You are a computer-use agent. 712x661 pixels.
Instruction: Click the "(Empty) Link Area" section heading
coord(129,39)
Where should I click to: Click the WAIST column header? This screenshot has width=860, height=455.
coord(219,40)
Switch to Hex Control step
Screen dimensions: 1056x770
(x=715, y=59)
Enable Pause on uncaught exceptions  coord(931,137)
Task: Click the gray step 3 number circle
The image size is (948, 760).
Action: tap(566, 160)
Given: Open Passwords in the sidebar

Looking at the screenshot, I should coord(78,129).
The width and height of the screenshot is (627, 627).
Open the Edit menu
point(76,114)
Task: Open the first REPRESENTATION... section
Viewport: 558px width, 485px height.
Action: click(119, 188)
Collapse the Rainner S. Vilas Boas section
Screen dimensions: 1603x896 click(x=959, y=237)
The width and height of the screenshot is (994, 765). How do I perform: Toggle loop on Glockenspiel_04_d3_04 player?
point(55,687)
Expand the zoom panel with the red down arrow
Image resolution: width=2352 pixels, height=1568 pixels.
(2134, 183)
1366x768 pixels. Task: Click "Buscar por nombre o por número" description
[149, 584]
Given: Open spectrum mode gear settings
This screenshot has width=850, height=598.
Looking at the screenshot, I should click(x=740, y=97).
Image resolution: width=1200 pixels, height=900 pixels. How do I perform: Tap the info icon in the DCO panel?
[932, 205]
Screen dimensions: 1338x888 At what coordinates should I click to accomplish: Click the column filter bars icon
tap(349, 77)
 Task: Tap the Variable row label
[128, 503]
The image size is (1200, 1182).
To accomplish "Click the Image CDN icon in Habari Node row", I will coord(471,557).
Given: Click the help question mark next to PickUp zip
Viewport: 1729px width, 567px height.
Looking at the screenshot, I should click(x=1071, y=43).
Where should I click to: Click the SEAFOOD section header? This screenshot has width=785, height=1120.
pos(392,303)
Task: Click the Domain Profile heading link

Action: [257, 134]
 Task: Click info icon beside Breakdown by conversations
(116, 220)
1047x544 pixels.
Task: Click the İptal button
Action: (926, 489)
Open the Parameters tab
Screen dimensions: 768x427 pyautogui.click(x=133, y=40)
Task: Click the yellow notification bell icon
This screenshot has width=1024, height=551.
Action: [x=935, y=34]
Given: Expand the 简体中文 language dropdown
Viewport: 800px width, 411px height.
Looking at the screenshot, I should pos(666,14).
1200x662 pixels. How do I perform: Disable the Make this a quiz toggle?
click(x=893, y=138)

------------------------------------------------

## TASK DIRECTIONS:
Within the material above, copy exactly the lines from the line that holds "Given: Open spectrum mode gear settings" up to and including the line that holds "Given: Click the".

## SOLUTION TO THIS TASK:
Given: Open spectrum mode gear settings
This screenshot has width=850, height=598.
Looking at the screenshot, I should click(x=740, y=97).
Image resolution: width=1200 pixels, height=900 pixels. How do I perform: Tap the info icon in the DCO panel?
[932, 205]
Screen dimensions: 1338x888 At what coordinates should I click to accomplish: Click the column filter bars icon
tap(349, 77)
 Task: Tap the Variable row label
[128, 503]
The image size is (1200, 1182).
To accomplish "Click the Image CDN icon in Habari Node row", I will coord(471,557).
Given: Click the help question mark next to PickUp zip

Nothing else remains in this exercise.